# WL#4065: Support extended partition pruning for partitioning by COLUMNS

Affects: Server-6.1
—
Status: Assigned
—
Priority: Medium

Partitioning in MySQL 5.1 is limited to functions returning integers. To perform partition pruning it's only possible to define partition pruning on ranges if the function is monotonically increasing which is true for TO_DAYS, YEAR and YEAR_TO_DATE. There are no useful partitioning variants based on character fields other than KEY partitioning and possibly some hash partitioning variant. This worklog makes it possible to make useful partitioning on character fields. It also enables partition pruning to be useful on much more generic ranges. Thus we can with this new partitioning scheme partition over a,b and c and prune partitions away even with a WHERE clause that states a = 1 AND b < 1. This was impossible with the partition pruning introduced in MySQL 5.1. This new variant partitions on a list of columns instead of on a function. To distinguish this from the current variant and ensure that there is no confusion to users what the partitioning introduced is, we add the keyword COLUMN_LIST to the partition definition.
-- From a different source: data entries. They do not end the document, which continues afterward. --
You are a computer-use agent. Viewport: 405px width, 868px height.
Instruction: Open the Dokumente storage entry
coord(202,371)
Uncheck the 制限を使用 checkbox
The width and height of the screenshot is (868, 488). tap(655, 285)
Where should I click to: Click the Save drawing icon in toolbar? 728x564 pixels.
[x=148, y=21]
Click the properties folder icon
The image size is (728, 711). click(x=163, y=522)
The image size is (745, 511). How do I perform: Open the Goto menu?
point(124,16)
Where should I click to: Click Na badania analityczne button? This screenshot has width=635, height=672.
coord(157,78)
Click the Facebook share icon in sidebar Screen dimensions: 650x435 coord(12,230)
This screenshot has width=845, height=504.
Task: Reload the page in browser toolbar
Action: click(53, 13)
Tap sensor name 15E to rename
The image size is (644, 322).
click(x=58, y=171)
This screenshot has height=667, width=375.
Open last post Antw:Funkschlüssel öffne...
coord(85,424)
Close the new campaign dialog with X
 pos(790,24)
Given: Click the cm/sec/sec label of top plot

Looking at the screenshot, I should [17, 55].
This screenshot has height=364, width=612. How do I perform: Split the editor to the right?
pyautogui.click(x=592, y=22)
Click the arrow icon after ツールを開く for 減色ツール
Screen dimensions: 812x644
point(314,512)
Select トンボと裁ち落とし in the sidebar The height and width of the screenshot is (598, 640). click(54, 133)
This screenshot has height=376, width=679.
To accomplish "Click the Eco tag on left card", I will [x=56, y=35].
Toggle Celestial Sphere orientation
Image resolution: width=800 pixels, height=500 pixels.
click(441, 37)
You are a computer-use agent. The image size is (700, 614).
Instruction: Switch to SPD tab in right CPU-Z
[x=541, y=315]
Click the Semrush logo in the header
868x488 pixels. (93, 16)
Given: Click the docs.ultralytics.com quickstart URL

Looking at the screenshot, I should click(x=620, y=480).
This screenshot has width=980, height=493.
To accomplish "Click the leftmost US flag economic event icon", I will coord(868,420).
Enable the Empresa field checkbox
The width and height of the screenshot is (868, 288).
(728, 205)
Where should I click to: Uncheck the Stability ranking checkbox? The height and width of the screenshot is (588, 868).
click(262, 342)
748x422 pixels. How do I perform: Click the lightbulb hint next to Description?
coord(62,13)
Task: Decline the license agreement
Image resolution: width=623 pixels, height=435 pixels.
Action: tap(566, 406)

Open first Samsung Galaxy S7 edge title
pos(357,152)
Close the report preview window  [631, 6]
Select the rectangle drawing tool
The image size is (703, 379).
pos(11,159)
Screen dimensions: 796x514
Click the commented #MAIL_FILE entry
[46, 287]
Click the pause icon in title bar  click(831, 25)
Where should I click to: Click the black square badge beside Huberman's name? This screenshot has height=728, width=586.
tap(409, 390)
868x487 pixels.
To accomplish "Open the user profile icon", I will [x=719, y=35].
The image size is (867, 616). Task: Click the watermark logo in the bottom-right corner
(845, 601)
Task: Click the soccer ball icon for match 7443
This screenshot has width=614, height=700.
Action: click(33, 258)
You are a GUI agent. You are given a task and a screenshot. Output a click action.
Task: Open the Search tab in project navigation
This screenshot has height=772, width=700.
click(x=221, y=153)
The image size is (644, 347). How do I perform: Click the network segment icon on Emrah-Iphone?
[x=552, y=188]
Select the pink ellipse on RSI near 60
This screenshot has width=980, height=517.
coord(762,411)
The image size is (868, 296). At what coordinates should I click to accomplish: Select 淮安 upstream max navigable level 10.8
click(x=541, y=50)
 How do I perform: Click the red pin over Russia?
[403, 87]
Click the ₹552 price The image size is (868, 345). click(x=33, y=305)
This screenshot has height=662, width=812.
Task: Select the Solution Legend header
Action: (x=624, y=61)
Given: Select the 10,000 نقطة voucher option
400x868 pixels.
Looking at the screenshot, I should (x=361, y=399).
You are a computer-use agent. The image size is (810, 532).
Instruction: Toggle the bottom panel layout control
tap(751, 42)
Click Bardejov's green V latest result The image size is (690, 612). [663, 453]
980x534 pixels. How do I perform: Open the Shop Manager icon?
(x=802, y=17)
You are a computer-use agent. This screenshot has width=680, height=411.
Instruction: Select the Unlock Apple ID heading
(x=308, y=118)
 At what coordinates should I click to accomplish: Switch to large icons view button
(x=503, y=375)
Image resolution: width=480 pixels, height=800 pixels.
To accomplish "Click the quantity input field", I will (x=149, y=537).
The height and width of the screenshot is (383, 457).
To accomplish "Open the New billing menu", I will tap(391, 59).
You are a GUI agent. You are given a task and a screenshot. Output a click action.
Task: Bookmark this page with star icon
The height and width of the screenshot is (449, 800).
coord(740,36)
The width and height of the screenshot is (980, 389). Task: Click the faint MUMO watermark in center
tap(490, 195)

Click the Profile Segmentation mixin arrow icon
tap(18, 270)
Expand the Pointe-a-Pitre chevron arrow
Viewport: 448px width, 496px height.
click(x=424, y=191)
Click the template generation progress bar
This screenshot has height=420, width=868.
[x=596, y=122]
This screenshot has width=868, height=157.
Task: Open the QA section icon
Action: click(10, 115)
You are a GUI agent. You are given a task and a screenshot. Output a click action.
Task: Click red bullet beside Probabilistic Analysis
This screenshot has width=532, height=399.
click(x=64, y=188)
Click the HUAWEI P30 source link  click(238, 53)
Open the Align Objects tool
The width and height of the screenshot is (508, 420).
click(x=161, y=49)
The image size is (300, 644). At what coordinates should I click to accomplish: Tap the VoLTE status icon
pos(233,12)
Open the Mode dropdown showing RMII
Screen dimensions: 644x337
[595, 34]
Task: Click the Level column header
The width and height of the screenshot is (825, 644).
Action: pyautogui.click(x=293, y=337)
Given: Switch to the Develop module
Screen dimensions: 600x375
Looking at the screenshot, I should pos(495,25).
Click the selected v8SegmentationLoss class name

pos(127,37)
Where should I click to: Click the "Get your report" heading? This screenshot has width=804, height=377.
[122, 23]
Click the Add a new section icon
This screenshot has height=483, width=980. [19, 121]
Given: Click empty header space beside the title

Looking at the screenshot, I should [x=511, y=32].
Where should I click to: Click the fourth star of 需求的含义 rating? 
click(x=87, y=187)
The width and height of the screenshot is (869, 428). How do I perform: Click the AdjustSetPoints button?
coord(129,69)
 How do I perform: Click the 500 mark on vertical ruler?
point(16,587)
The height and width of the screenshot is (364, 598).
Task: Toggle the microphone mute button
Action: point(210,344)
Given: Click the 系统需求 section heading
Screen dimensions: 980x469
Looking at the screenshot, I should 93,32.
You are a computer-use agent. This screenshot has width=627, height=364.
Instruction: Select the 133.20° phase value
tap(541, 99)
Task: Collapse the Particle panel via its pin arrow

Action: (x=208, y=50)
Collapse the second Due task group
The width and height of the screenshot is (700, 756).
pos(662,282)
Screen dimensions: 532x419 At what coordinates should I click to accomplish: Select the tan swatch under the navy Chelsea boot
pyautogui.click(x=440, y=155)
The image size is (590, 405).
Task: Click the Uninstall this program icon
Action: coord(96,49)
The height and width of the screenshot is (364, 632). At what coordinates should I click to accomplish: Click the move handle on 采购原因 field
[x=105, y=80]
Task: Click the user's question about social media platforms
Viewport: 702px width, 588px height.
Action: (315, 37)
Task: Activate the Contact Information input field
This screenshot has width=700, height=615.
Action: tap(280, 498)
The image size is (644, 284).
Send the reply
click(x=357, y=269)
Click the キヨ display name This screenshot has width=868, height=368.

The new partitioning scheme is only defined for RANGE and LIST partitions. The worklog also adds a small extension to the current function-based partitioning by adding the function TO_SECONDS since the current allowed partition pruning functions can only be on per day level, so it's not currently possible to partition based on parts of a day. The major improvements of this worklog is thus the possibility to define partitioning on character fields and a much more advanced partition pruning possibility.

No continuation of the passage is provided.